Is Design Making Us Sick?

In some situations, design stands in the way of patient recovery.

Patients take air on the patio of the Butaro District Hospital in Rwanda. The hospital’s design emphasizes access to fresh air, sunlight, and views of nature.

Courtesy Iwan Baan

The following letter was written in response to Michael Kimmelman’s article “In Redesigned Room, Hospital Patients May Feel Better Already” and was sent to the New York Times.  

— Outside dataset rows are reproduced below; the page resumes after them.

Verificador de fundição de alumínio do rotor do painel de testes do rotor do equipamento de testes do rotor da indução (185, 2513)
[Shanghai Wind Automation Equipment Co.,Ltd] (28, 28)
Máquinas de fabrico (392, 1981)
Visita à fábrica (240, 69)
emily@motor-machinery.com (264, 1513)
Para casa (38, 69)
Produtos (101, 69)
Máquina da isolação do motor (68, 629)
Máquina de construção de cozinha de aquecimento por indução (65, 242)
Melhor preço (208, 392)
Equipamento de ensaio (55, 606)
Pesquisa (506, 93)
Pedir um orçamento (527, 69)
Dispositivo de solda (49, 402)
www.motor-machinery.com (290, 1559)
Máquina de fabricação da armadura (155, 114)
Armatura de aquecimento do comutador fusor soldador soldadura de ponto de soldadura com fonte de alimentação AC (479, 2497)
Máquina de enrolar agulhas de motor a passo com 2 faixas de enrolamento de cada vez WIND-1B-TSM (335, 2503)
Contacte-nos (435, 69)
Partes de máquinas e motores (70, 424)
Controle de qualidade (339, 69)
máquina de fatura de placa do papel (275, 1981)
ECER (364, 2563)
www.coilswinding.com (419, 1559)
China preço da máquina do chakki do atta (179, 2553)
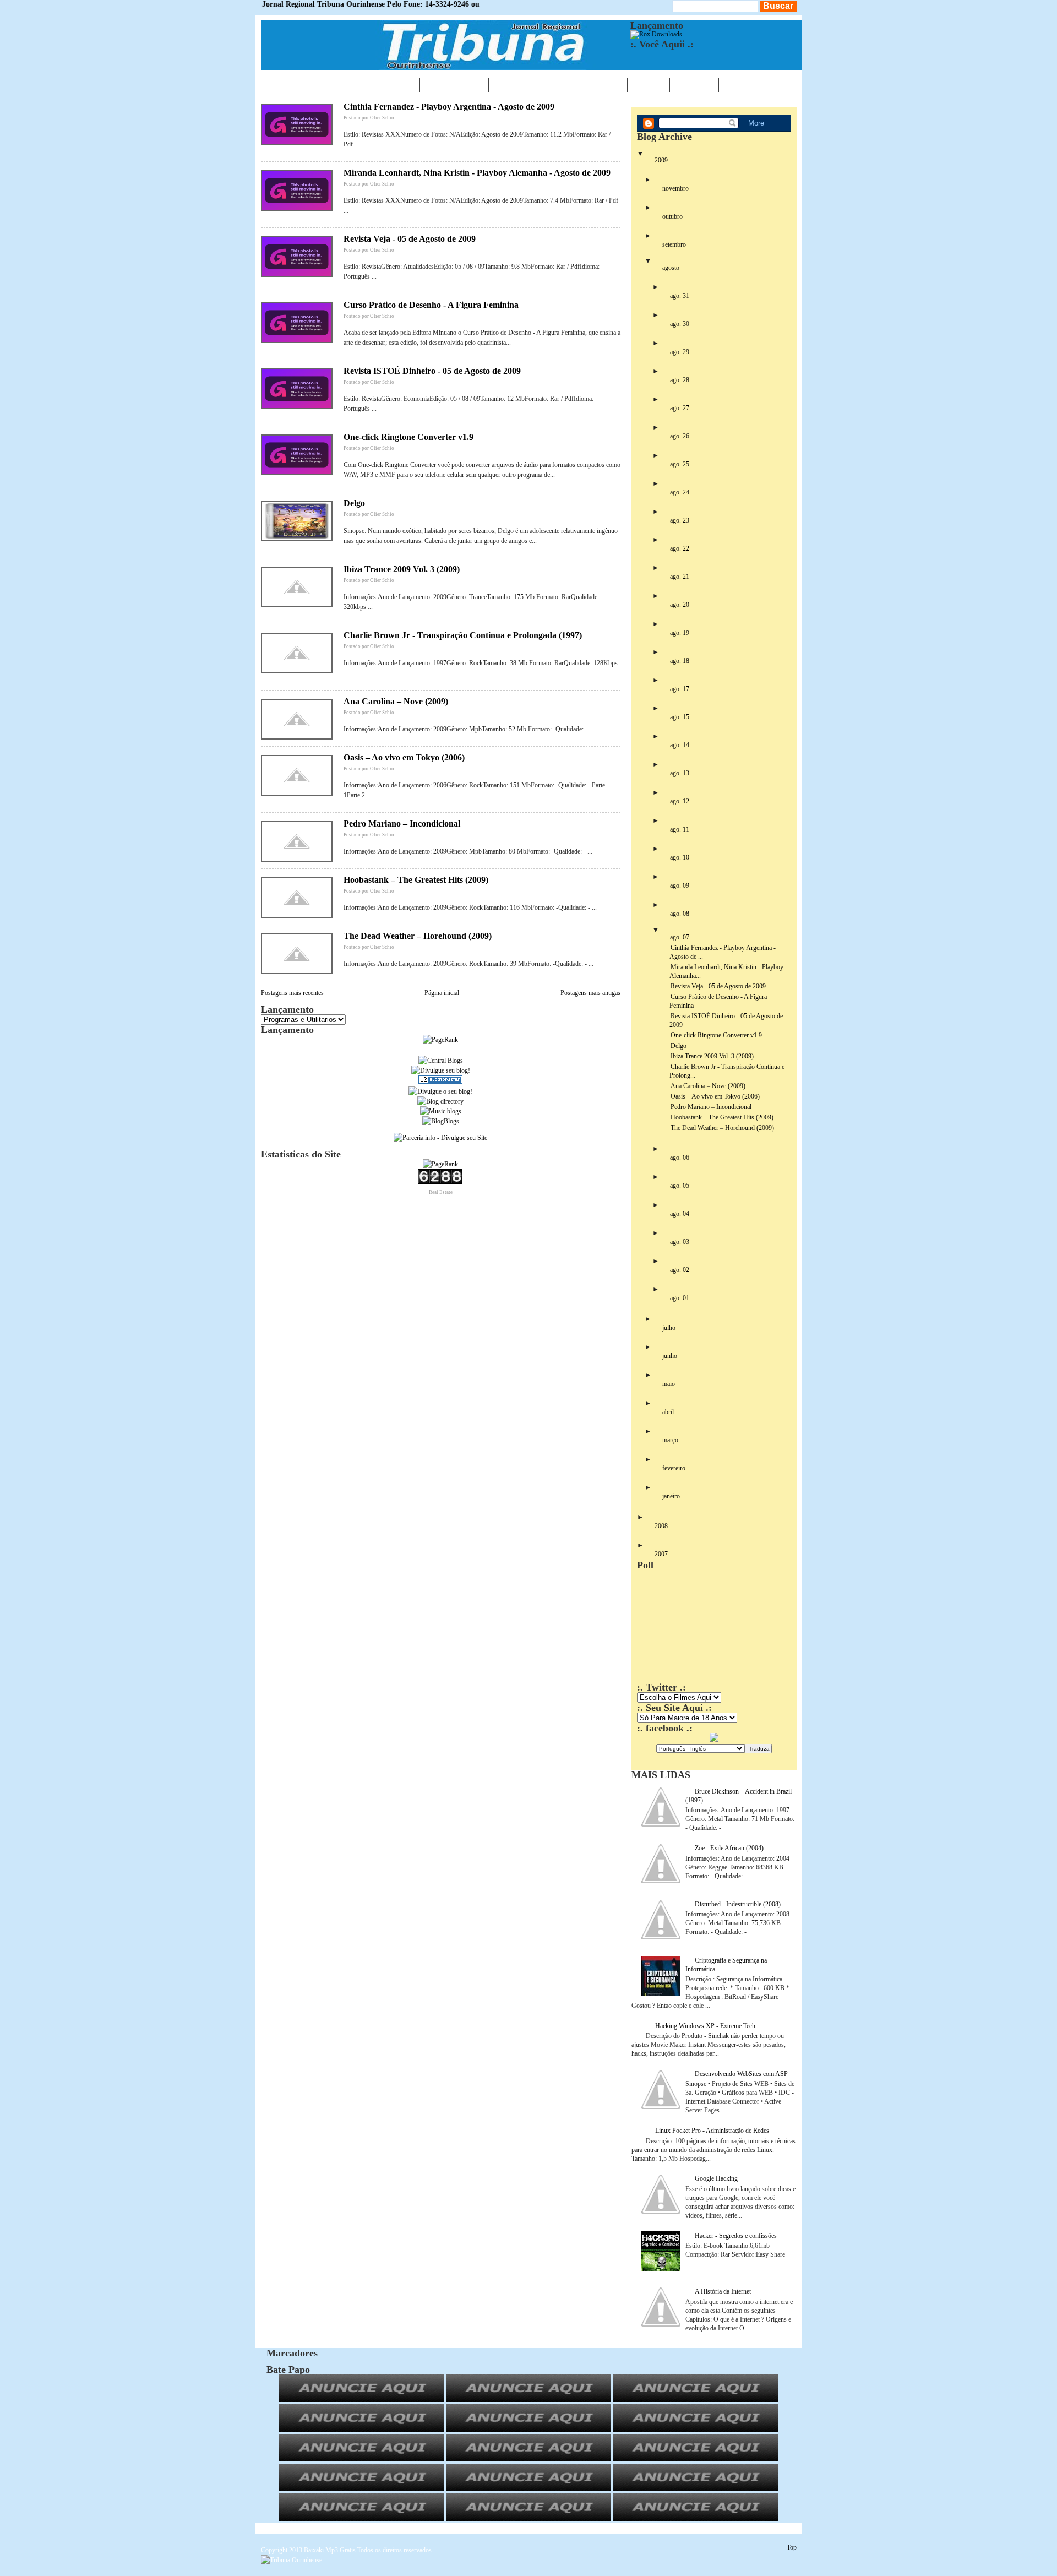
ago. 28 (679, 380)
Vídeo (648, 84)
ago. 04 (679, 1214)
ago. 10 (679, 857)
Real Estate (441, 1192)
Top (792, 2547)
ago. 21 (679, 576)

“Can good design help heal the sick?”, asks architecture critic Michael Kimmelman. A more important question may be, “Is design, the way it’s being practiced today, making us sick?” Yes, so the evidence on contagion shows; in fact it’s killing us. Our sealed buildings breed the kinds of superbugs that no caustic (read poisonous) cleaning agents can wipe out. And while architects debate if MASS Design Group’s truly innovative Rwandan work is architecture with a capital A, the TB patients who sit on benches outside this hospital, in the fresh air that dissipates their germs, are less likely to infect each other then they would indoors. Seal them in, and no matter how “well designed” that waiting room might be, patients pass their germs to those around them. The question we need ask is “Are our hospital architects open minded enough to learn from what MASS discovered in Rwanda.”  It’s time to remember that we are creatures that need sunshine and fresh air, especially when we’re sick or dying.